Dietary Supplement: early oral feeding

Study type

Interventional

Funder types

Other

Identifiers

NCT01998230
HenanCH

Details and patient eligibility

About

The purpose of this study is to determine the feasibility of early oral food intake postoperatively in patients with thoracolaparoscopic esophagectomy. More and more evidence confirmed the role of early early enteral nutrition (NE) after esophagectomy in patients with esophageal cancer. Although enteral catheter feeding has been shown to be beneficial in patients with esophagectomy, the preference for this modality also rests on the traditional but undocumented reluctance to allow food at will. These assumed hazards of allowing normal food in the immediate postoperative period have not been scientifically tested and should be viewed against both the benefits and side effects of any artificial feeding modality. Whether early oral feeding after esophagectomy affects the incidence of life-threatening surgical complications, shortens the recovery time of bowel function and the postoperative hospital stay, improves postoperative quality of life in comparison with artificial feeding modality remains unclear. The investigators compared a routine of allowing liquid food at will from the first day after surgery with a routine of nil-by-mouth and enteral nutrition for the first 7 postoperative days. The main endpoint is the incidence rate of complications.

Full description

The literature concludes that patients should be allowed food without delay (at will) after colorectal surgery and that the customary withholding of oral intake (nil-by-mouth) for the first postoperative days is unnecessary. Robust data also suggest that the investigators should avoid the nil-by-mouth regimen after major gynecologic, urologic, and vascular surgery. The safety of early oral feeding after esophagectomy has not been investigated previously.In 2008, the results of a randomized multicenter clinical trial investigating whether a routine of allowing normal food at will immediately increases morbidity after major upper gastrointestinal surgery showed that allowing patients to eat normal food at will from the first day after major upper gastrointestinal surgery does not increase morbidity compared with traditional care with nil-by-mouth and enteral feeding. The assumed hazards of allowing oral food intake in the immediate postoperative period in patients with esophagectomy have not been scientifically tested and should be viewed against both the benefits and side effects of any artificial feeding modality.

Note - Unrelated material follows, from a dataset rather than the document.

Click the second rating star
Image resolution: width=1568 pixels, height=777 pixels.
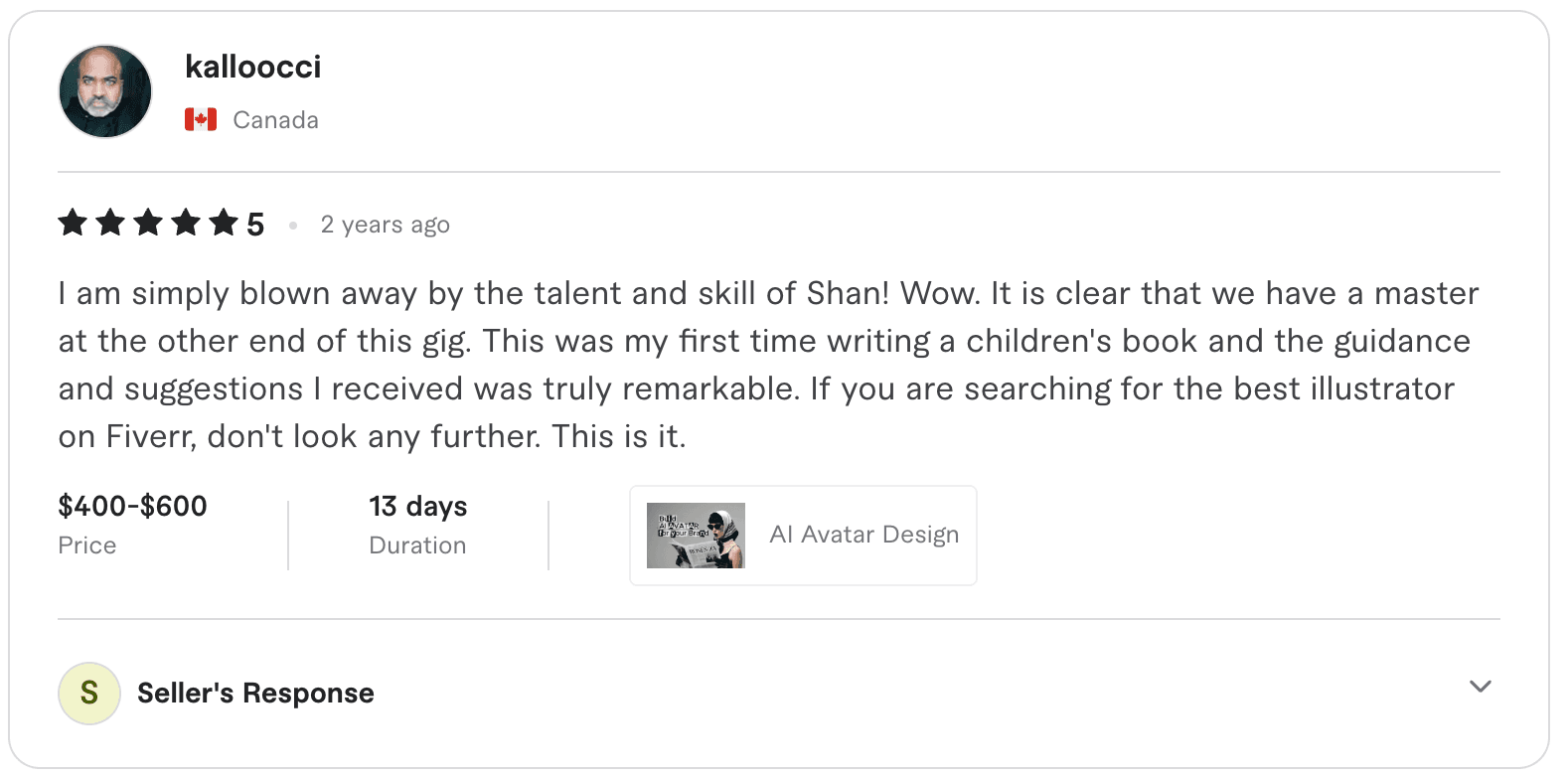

This is a randomized study investigating the role of early oral feeding in patients with esophagectomy.In the early oral feeding group nasogastric tube is not placed routinely and patients are encouraged to intake liquid food on postoperative day 1 (POD1). In delayed oral feeding group the patients receive isotonic saline by the nasoenteral feeding tube at 20 mL/h until the morning of POD 1. Nutrition was then commenced at 20 mL/h. The rate was increased by 20 mL/h each day if tolerated, up to 80 mL/h. Esophagography is performed on postoperative day 7. Sip of water were allowed after confirming the absence of anastomotic leakage, and a full liquid diet was implemented on the following day and enteral infusion halted. The complications defined in previous study and bowel function and recovery were recorded carefully. The primary end point of this study is the postoperative complications and the secondary end points are quality of life,bowel function recovery time and length of postoperative stay between the two groups. The investigators estimated the minimum rate of patients with complications in control group population at 23%. An increase of this to 36% was considered clinically important. Detecting a difference of this magnitude or greater at a level of statistical significance of 0.05 and a power of 0.90 with a one-tailed test of proportions required a total of 130 patients in each group.Considering the rate of drop-out a total of 280 patients will be enrolled in this study.

Enrollment

280 patients

Sex

All

Ages

18 to 80 years old

Volunteers

No Healthy Volunteers

Inclusion criteria

Adults subject to thoracolaparoscopic esophagectomy for esophageal cancer.

Exclusion criteria

Stage investigations indicating unresectable advanced disease(T4 or M1a,M1b). Patients with any other serious underlying medical condition that would impair the ability of the patient to receive or comply with protocol treatment.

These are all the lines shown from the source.